CPVT can be caused by mutations in several genes, all of which are responsible for regulating the concentrations of calcium within cardiac muscle cells. The most commonly identified genetic mutation in CPVT is a mutation in the RYR2 gene that encodes the cardiac ryanodine receptor, responsible for releasing calcium from the sarcoplasmic reticulum. Mutations associated with CPVT have also been identified in the CASQ2 gene which encodes calsequestrin, a protein that binds calcium within the sarcoplasmic reticulum. Other genes associated with CPVT include TECRL encoding Trans-2,3-enoyl-CoA reductase-like protein, CALM1 encoding Calmodulin, and TRDN encoding Triadin.
|CPVT1||604772||RYR2||1q42.1-q43||AD||Ryanodine receptor - releases calcium from the sarcoplasmic reticulum |
|CPVT2||611938||CASQ2||1p13.3-p11||AR||Calsequestrin - calcium buffer within the sarcoplasmic reticulum |
|CPVT3||614021||TECRL||7p22-p14||AR||Trans-2,3-enoyl-CoA reductase-like protein - interacts with ryanodine receptors and calsequestrin |
|CPVT4||614916||CALM1||14q32.11||AD||Calmodulin - stabilises ryanodine receptors |
|CPVT5||615441||TRDN||6q22.31||AR||Triadin - forms complex with calsequestrin to interact with ryanodine receptors |
CPVT1 - RYR2 mutations
The most commonly identified genetic mutations in those suffering from CPVT occur in the RYR2 gene which encodes the cardiac ryanodine receptor. Mutations in this gene lead to an autosomal dominant form of CPVT known as CPVT1. While the precise effect differs between specific mutations in this gene, many RYR2 mutations cause the ryanodine receptor to open in response to lower concentrations of calcium - the threshold for calcium release is lower. As a result, the sarcoplasmic reticulum spontaneously releases calcium through these abnormal ryanodine receptors when the concentration of calcium within the sarcoplasmic reticulum rises - a process known as store-overload induced calcium release. Sarcoplasmic reticulum calcium content increases in response to stimulation from catecholamines, explaining why arrhythmias in those with CPVT occur at times when catecholamine levels are elevated.

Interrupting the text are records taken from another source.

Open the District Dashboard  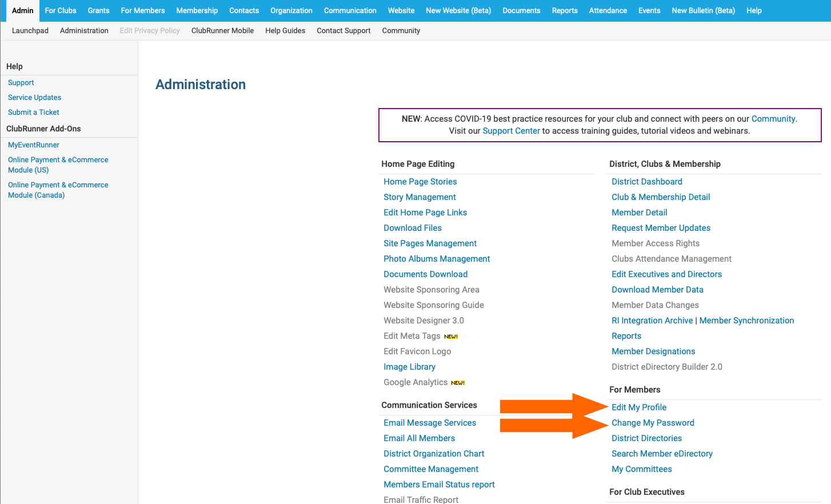pos(646,181)
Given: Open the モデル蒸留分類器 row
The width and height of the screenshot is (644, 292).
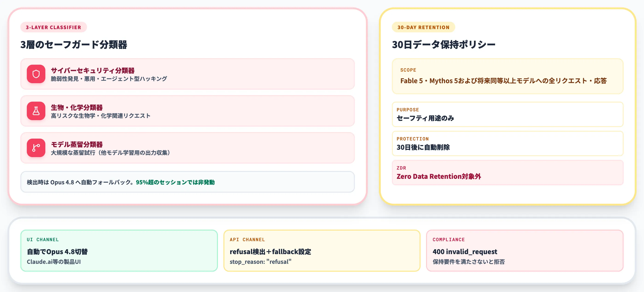Looking at the screenshot, I should (x=188, y=148).
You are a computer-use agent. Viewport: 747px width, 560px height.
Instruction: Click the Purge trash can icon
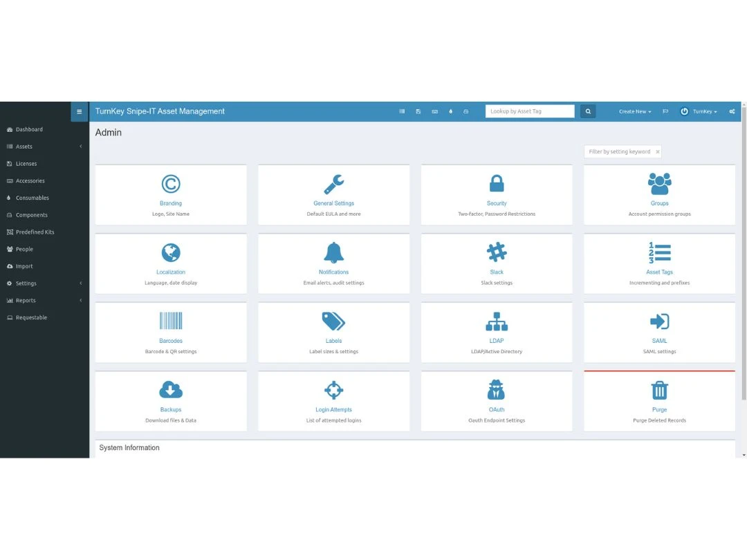click(659, 390)
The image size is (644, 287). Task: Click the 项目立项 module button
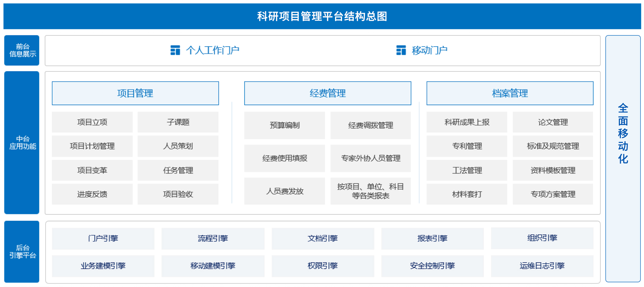[92, 122]
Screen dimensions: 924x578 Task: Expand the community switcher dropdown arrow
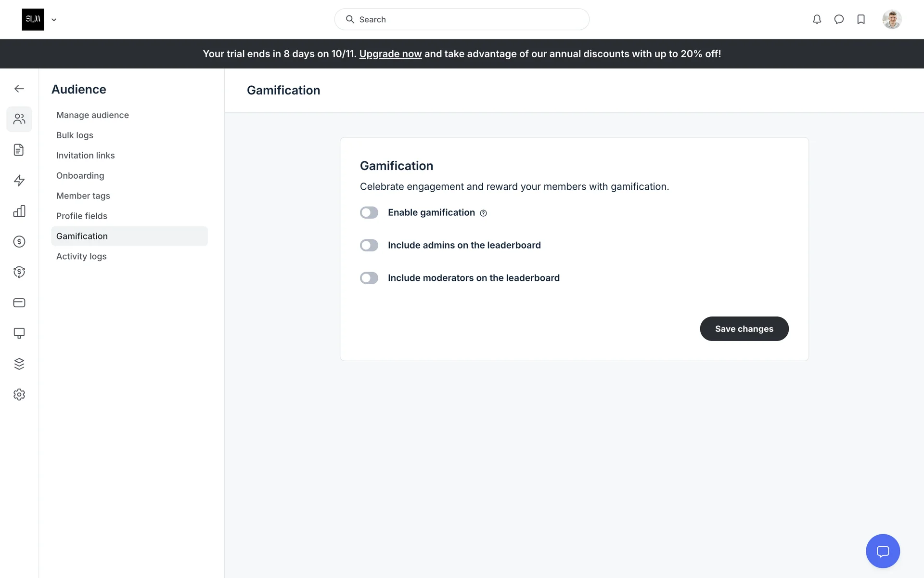54,20
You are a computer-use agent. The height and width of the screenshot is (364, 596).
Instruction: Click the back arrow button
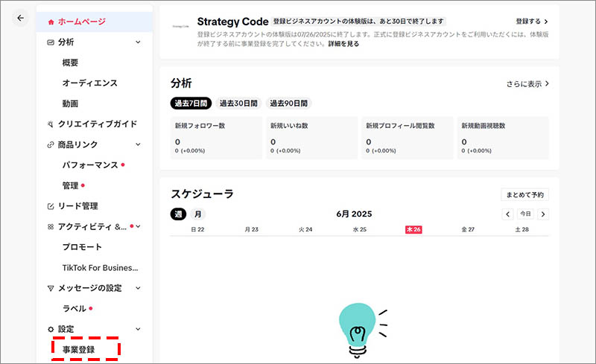click(x=20, y=18)
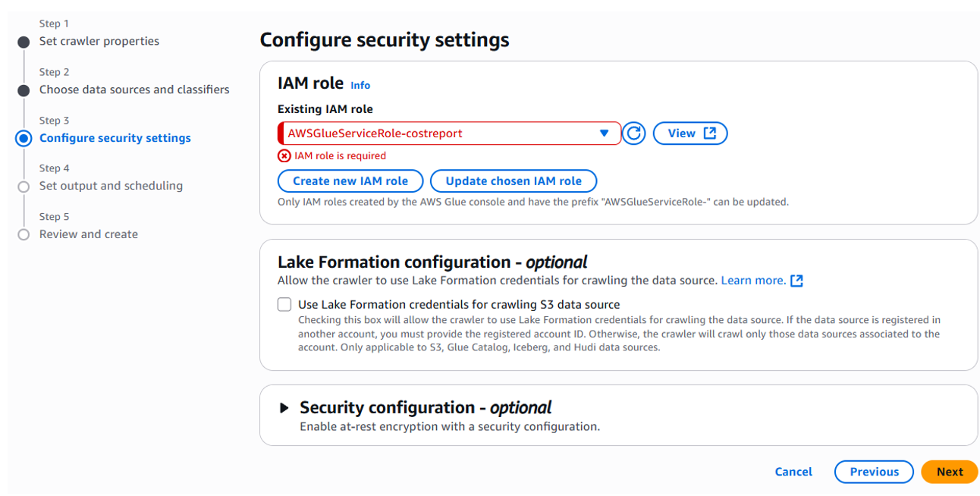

Some suggest that the increased sensitivity to calcium occurs only when the ryanodine receptor is phosphorylated by protein kinase A, while other suggest that the increased sensitivity also occurs under resting conditions.
Two theories have been proposed for the underlying mechanism by which mutations in RYR2 promote store-overload induced calcium release - domain unzipping and FKBP12.6 unbinding. Domain unzipping refers to the separation of two important regions of the ryanodine receptor - the N-terminus and the central domain. Through this mechanism, a mutation might destabilise the ryanodine receptor's closed state and increase its sensitivity to calcium. A second potential mechanism involves the regulatory protein FKBP12.6 - a protein that binds to and stabilises the ryanodine receptor. The binding of FKBP12.6 to the ryanodine receptor is regulated by phosphorylation. Phosphorylation by protein kinase A leads to the dissociation of FKBP12.6, rendering the ryanodine receptor more sensitive to cytosolic calcium. RYR2 mutations may interfere with the binding of FKB12.6 to the ryanodine receptor and thereby increase sensitivity to calcium. It is likely that FKBP12.6 plays a role in some CPVT mutations but not others.
RYR2 mutations responsible for CPVT are mainly found in four major domains of the gene. Mutations affecting domains III and IV of the gene (corresponding to the N-terminal region of the protein and cytosolic linker respectively) occur in 46% of cases. Mutations are seen less frequently affecting domains I and II, both of which encode sections of the N-terminal region of the protein. RYR2 mutations associated with CPVT that occur outside these four domains are very rare, being responsible for as few as 10% of reported cases. RYR2 mutations are most often missense mutations such as single nucleotide substitutions causing one amino acid to be replaced by another, although in-frame substitutions and duplications have been described. More damaging nonsense mutations have not been reported in association with CPVT, potentially because these variants may lead to different cardiac diseases such as cardiomyopathies.
CPVT2 - CASQ2 mutations
Mutations in the CASQ2 gene are associated with an autosomal recessive form of CPVT known as CPVT2. This gene encodes calsequestrin, the major calcium binding protein and calcium buffer within the sarcoplasmic reticulum. Mutations in CASQ2 account for only 3-5% of cases of CPVT. Fourteen mutations in CASQ2 have been identified in association with CPVT. Two of these are nonsense mutations causing the protein to be abnormally short, two are deletion mutaions, while ten are missense mutation which substitute one amino acid for another in the chain forming the protein.
Mutations in CASQ2 cause a decrease in sarcoplasmic reticulum calcium buffering capacity. This means that abrupt changes in sarcoplasmic total calcium will be buffered less and therefore translate to larger shifts in free calcium. The higher peaks in free calcium have greater potential to cause store-overload induced calcium release from the sarcoplasmic reticulum, leading to afterdepolarisations.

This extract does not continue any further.